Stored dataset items

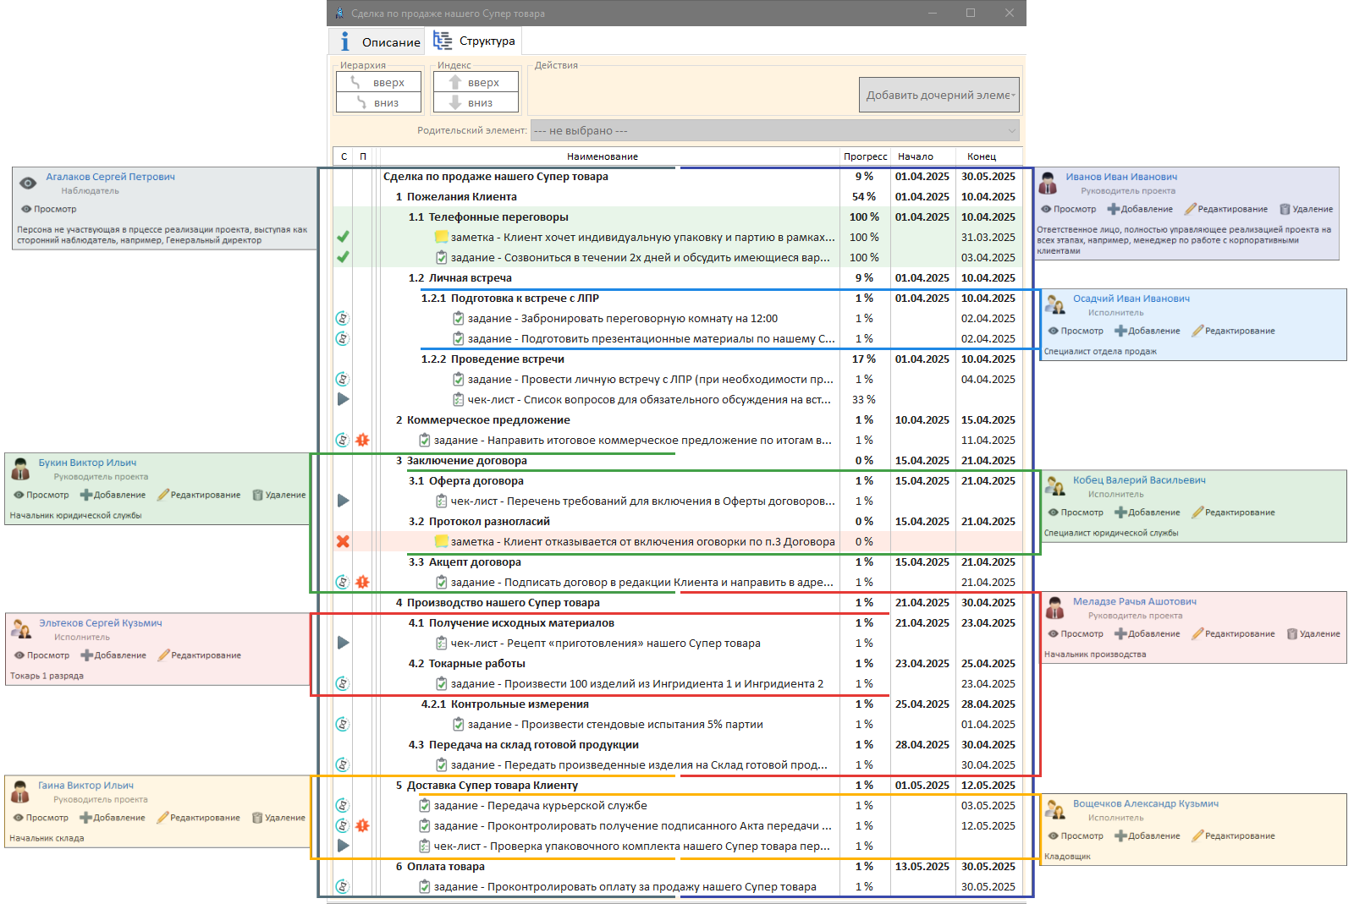Screen dimensions: 1354x904
Task: Switch to the Структура tab
Action: point(475,41)

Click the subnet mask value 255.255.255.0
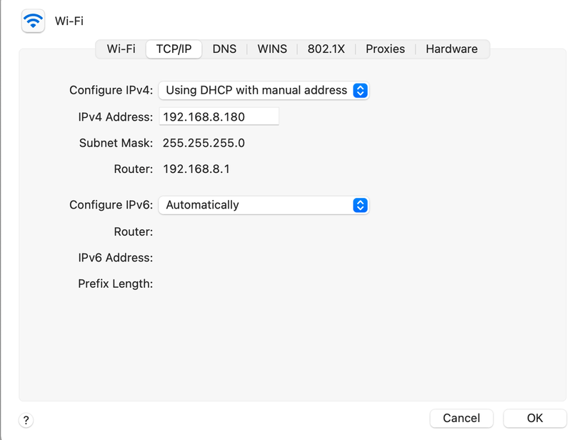(204, 143)
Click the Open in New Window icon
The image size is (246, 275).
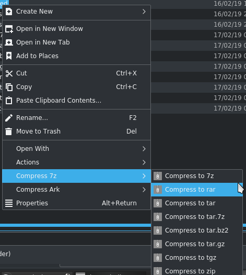click(9, 29)
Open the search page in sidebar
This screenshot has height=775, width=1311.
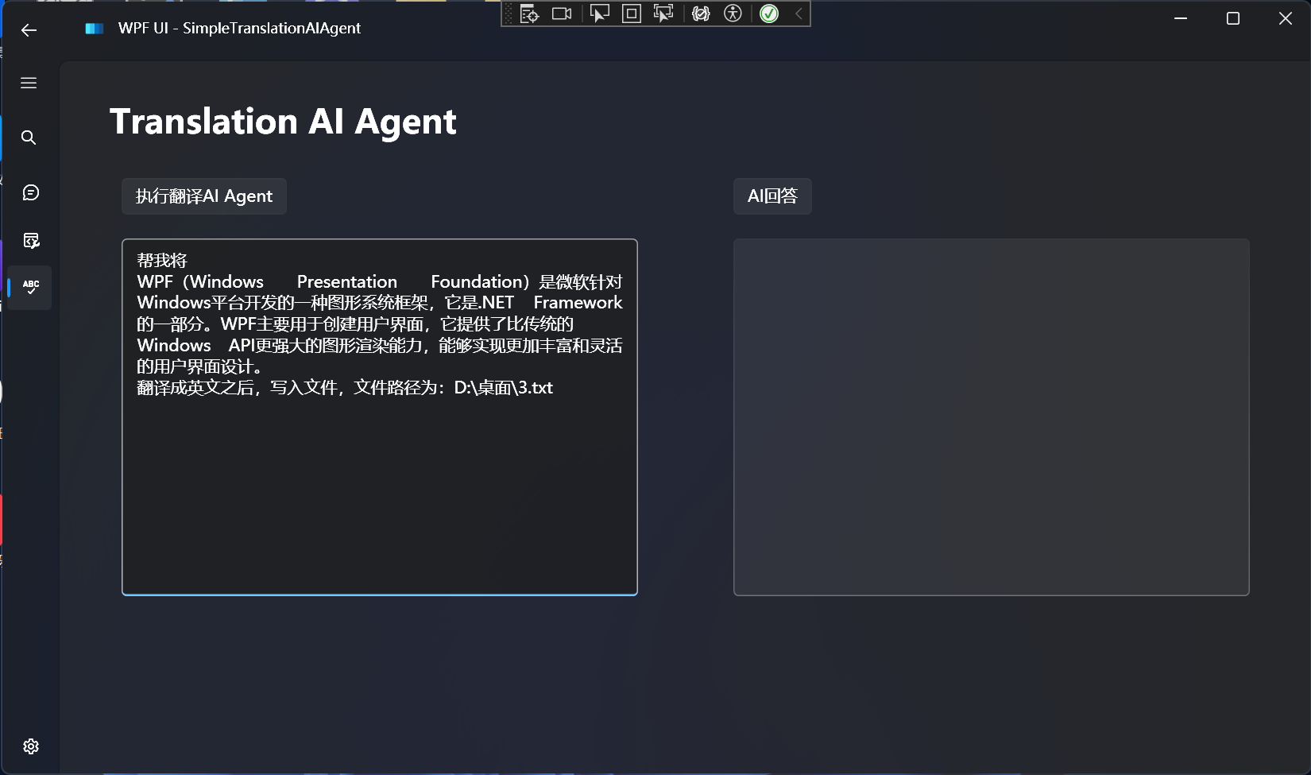click(29, 138)
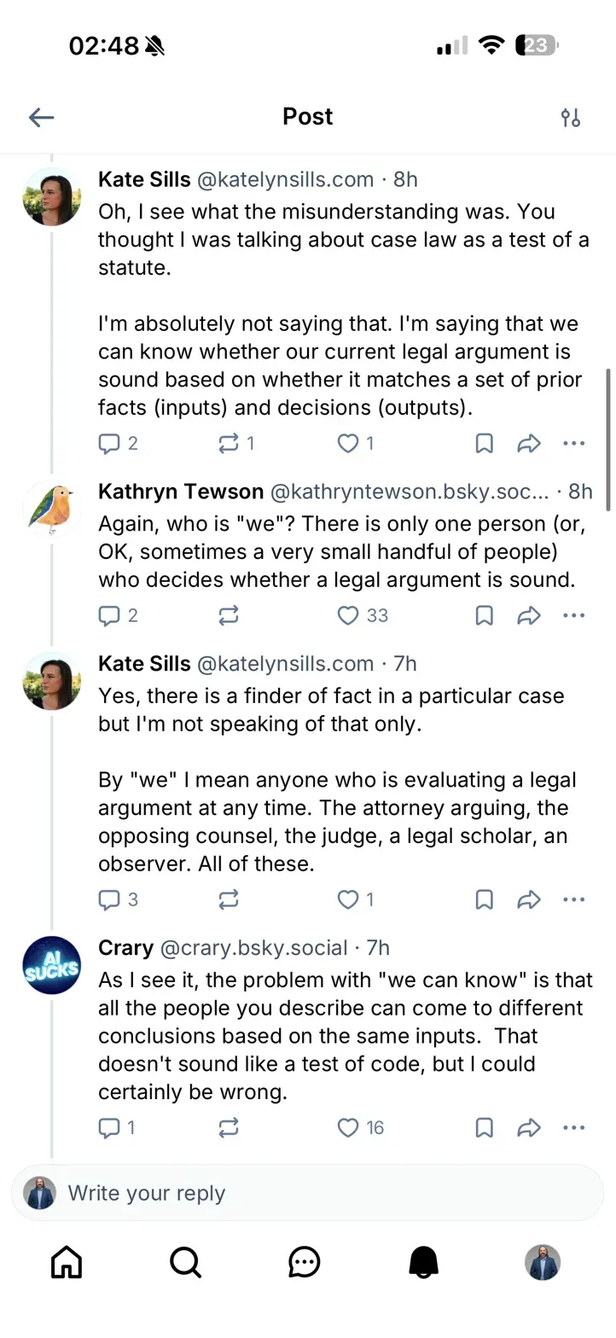Like Crary's post about different conclusions
This screenshot has width=616, height=1338.
point(348,1127)
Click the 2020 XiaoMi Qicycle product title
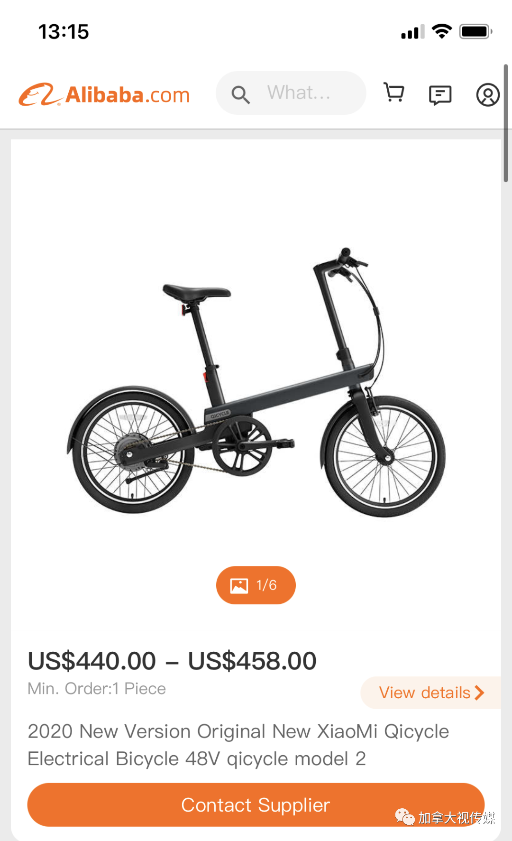The height and width of the screenshot is (841, 512). 238,745
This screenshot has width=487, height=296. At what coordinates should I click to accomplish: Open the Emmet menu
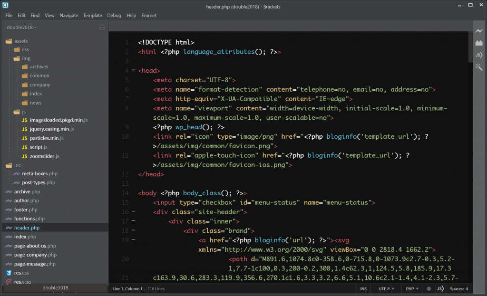coord(149,15)
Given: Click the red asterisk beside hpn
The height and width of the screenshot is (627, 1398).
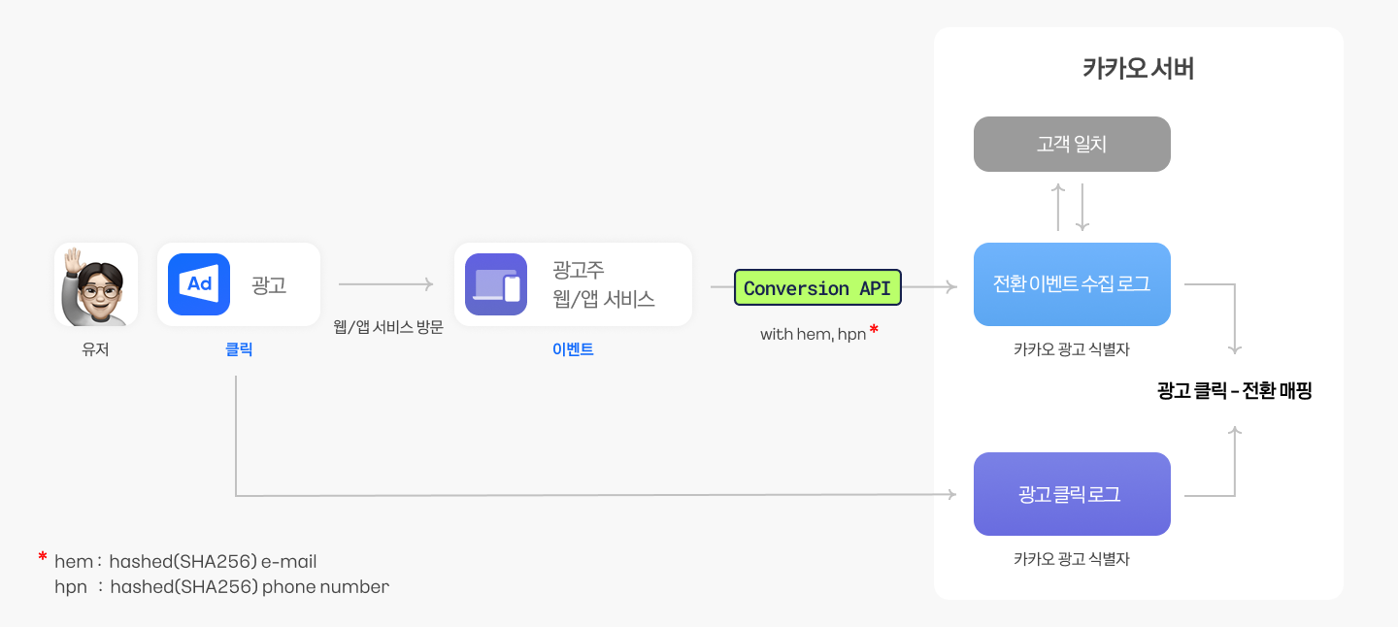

### Assignment:
Begin at the line with "Click the subnet mask value 255.255.255.0" and end at the last line of the data above. Reproduce those lines exactly, but not the pictures.

### Exercise solution:
Click the subnet mask value 255.255.255.0
(204, 143)
Click the Open in New Window icon
The image size is (246, 275).
click(9, 29)
Open the search page in sidebar
This screenshot has height=775, width=1311.
click(29, 138)
Like Crary's post about different conclusions
This screenshot has width=616, height=1338.
point(348,1127)
Click the 2020 XiaoMi Qicycle product title
The height and width of the screenshot is (841, 512). 238,745
This screenshot has width=487, height=296. At what coordinates should I click to accomplish: Open the Emmet menu
coord(149,15)
Given: Click the red asterisk beside hpn
The height and width of the screenshot is (627, 1398).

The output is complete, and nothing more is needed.